This appears to be a good sign that they will not compromise organic quality in favor of elevating paid listings, a move that would probably lead to significant loss of their current (low) market share.

From Yahoo:

Compare your organic search rankings on Yahoo! Search and Bing for the keywords that drive your business, to help determine any potential impact to your traffic and sales.


Decide if you’d like to modify your paid search campaigns to compensate for any changes in organic referrals that you anticipate
Review the Bing webmaster tools and optimize your website for the Bing crawler, as Bing results will be displayed for approximately 30%* of overall search query market share after this change

This on the other hand seems a little more alarming, suggesting that people may want to pony up to maintain their ranks after the Bing transition.      Over the coming weeks there will be a lot of Bing quality testing by other SEO centric websites and we’ll try to summarize that in a later post.      We’ll also be blogging the upcoming SES San Francisco (Formerly SES San Jose) search conference – the most influential search gathering  in the world, and have more on the Bing Yahoo changes.
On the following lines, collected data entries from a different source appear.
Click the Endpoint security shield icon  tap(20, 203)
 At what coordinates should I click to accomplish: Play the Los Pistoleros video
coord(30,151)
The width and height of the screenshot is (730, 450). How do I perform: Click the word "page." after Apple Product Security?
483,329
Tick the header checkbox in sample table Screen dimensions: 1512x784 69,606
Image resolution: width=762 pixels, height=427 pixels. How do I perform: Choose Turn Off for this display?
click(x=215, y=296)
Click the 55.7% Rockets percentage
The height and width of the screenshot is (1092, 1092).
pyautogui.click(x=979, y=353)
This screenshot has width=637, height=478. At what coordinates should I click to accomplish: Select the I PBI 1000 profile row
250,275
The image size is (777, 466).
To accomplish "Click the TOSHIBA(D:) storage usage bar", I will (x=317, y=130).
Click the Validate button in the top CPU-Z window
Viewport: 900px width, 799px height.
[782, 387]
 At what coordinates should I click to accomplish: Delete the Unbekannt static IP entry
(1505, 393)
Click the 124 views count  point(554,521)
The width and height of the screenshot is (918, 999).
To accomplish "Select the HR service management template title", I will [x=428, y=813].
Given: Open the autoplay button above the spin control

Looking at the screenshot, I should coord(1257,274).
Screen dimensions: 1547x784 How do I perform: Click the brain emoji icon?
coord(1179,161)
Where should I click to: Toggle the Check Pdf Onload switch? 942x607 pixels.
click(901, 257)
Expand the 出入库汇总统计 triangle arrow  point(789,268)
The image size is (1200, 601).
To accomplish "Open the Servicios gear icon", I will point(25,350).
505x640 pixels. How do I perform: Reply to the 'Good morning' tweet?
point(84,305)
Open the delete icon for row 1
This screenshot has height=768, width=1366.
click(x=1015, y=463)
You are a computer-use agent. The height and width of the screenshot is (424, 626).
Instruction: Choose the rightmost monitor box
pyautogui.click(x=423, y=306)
———–  Full Text of Yahoo’s Note ———-

Dear Advertiser,

As we continue to work closely with Microsoft to implement our search alliance, we wanted to provide you with an update on our progress, as well as call out some important, upcoming milestones to help ensure you are prepared for the changes to come.

Transition with Quality
Our goal remains providing a quality transition experience for advertisers in the U.S. and Canada in 2010, while protecting the holiday season. We’ve continued to make good progress against this goal, and we regularly evaluate our progress. However, please remember that, as we continue to go through our series of checkpoints, if we conclude that it would improve the overall experience, we may choose to defer the transition to 2011.

Organic Search Transition
To date, we’ve focused most of our communications to you on the paid search transition to adCenter. However, another key aspect of the Yahoo! and Microsoft Search Alliance is the transition of Yahoo! organic search results (those found on the main body of the page). Assuming our testing continues to yield high quality results, we anticipate that our organic search results will be powered by Bing beginning in the August/September timeframe.

If organic search results are an important source of referrals to your website, you’ll want to make sure that you’re prepared for this change:

Compare your organic search rankings on Yahoo! Search and Bing for the keywords that drive your business, to help determine any potential impact to your traffic and sales
Decide if you’d like to modify your paid search campaigns to compensate for any changes in organic referrals that you anticipate
Review the Bing webmaster tools and optimize your website for the Bing crawler, as Bing results will be displayed for approximately 30%* of overall search query market share after this change

For more specifics on the organic search transition, please refer to the Self-service Advertiser FAQs on the Yahoo! Transition Center.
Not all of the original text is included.